国際ニュース 蘇州の文化交流:言葉を超えてつながるAPEC 2025 video poster
石橋と静かな水路、何百年もの歴史をもつ庭園と世界のアートが出会う街・中国の蘇州。その蘇州を舞台に、言葉をほとんど使わない文化の対話を追う動画が、APEC 2025に向けた取り組みとして紹介されています。一見すると大きな政治ニュースではありませんが、国際ニュースを読み解くうえで重要な視点を与えてくれる内容です。
このニュースのポイント
- 韓国やロシアなどのAPECメンバー経済から集まった若いストーリーテラーが蘇州を訪問
- CGTNのMerna Al Nasserさんとともに、言葉に頼らず文化が人をつなぐ瞬間を体験
- 蘇州博物館西館の企画展『From the Humble Administrator's Garden to Monet's Garden』が交流の舞台に
- APEC 2025に向け、会議室の外で生まれる国際的なつながりの意味を投げかける動画
水の都・蘇州が語る静かな対話
蘇州は、石橋がかかる運河と静かな水面、そして古い庭園で知られる中国の都市です。こうした風景に、世界各地のアートが重なり合うことで、街そのものが一つの物語を語り始めます。動画では、その蘇州の街並みが、国や言語の違いを超えた対話の舞台として描かれています。
若いストーリーテラーたちとメルナが見たもの
動画に登場するのは、韓国やロシアといったAPECメンバー経済の若いストーリーテラーたちに加え、チュニジアなど他の国から来た参加者たちです。彼らはCGTNのMerna Al Nasserさんと並んで蘇州の街を歩きながら、たった一つの問いを共有します。

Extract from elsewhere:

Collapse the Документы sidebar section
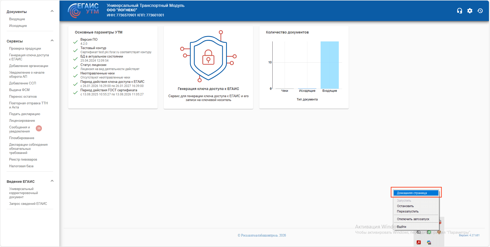The width and height of the screenshot is (490, 247). click(x=52, y=11)
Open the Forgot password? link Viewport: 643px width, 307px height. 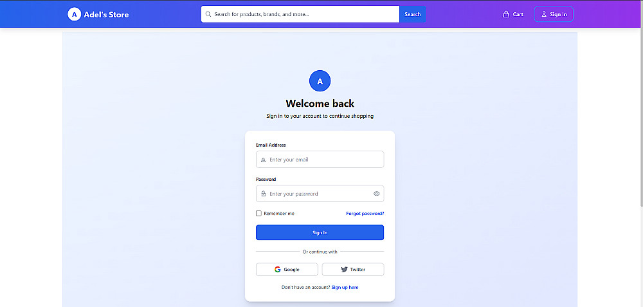click(365, 214)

それは、文化は言葉がなくても私たちをつなぐことができるのか、という問いです。異なる国や地域から来た若者たちが、同じ景色を見て、同じ作品の前で立ち止まり、それぞれの心の中に浮かんだ感情やイメージを共有していきます。
拙政園からモネの庭へ 美術館で生まれる共感
一行が訪れた蘇州博物館西館では、『From the Humble Administrator's Garden to Monet's Garden』という企画展が開かれています。タイトルに登場するHumble Administrator's GardenとMonet's Gardenという二つの庭が、東西の世界観をつなぐモチーフになっています。
展示空間では、筆づかいの細かな違いや、建築の線の美しさ、光と影の対比が、言語とは別のレイヤーで語りかけてきます。動画の中で強調されるのは、こうした絵画や建築、空間そのものが、説明や通訳がなくても人の心を動かし、共感を生み出すという点です。

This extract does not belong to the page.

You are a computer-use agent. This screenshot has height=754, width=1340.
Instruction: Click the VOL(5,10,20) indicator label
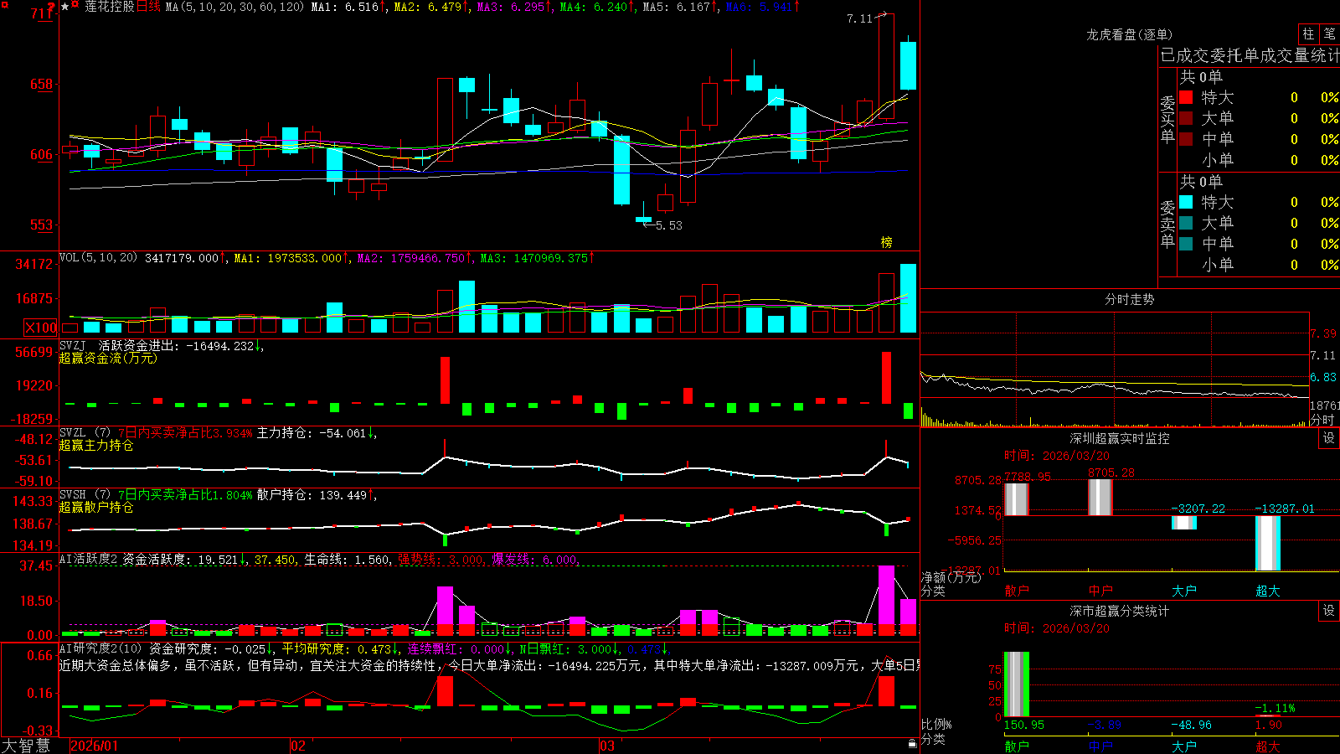click(x=98, y=258)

韓国やロシア、チュニジアなど背景の違う参加者たちが、同じ作品を前にしてうなずいたり、笑顔を交わしたりする様子は、文化が静かに橋をかけていくプロセスそのものとも言えます。
APEC 2025への静かなプレリュード
この動画は、APEC 2025に向けた取り組みの一部として位置づけられています。APECの場では、貿易や投資、デジタル経済といったテーマが注目されがちですが、実際のつながりは必ずしも会議室の中だけで生まれるわけではありません。
蘇州博物館西館での静かな鑑賞の時間や、街を歩きながら交わされる何気ない会話、そして言葉にしきれない感情の共有。こうした瞬間こそが、将来の協力や理解を支える土台になるのではないか、というメッセージが動画からにじみ出ています。
国際会議のニュースを追うとき、私たちは発表された合意文書や首脳の発言に目を向けがちです。しかし、その裏側には、若い世代による文化交流や対話の積み重ねがあることを、この映像はさりげなく思い出させてくれます。
私たち一人ひとりにとっての文化交流
この動画で描かれた体験は、遠い世界の話に見えるかもしれませんが、私たちの日常とも重なる部分があります。言葉が通じなくても、笑顔や身ぶり、音楽や絵画を通じて自然に生まれたつながりの記憶を持っている人も多いのではないでしょうか。
例えば、次のような場面です。
- 旅行先で、現地の人と片言のやり取りをしながらも、身ぶりや表情で気持ちが通じた瞬間
- 言語の違う友人と、同じ音楽やアート作品を共有し、似た感想を持ったときの驚き
- オンライン上で、国境を越えた友人と写真や動画を通じて日常を見せ合う時間
蘇州を舞台にしたこの国際ニュースは、そうした身近な経験を思い起こさせながら、APEC 2025という大きな枠組みの中で文化交流の意味を問い直しています。言葉を介した議論だけでなく、言葉を超えた共感がどのように国と国、人と人をつないでいくのか。読者一人ひとりが、自分自身の体験を振り返りながら考えてみるきっかけになりそうです。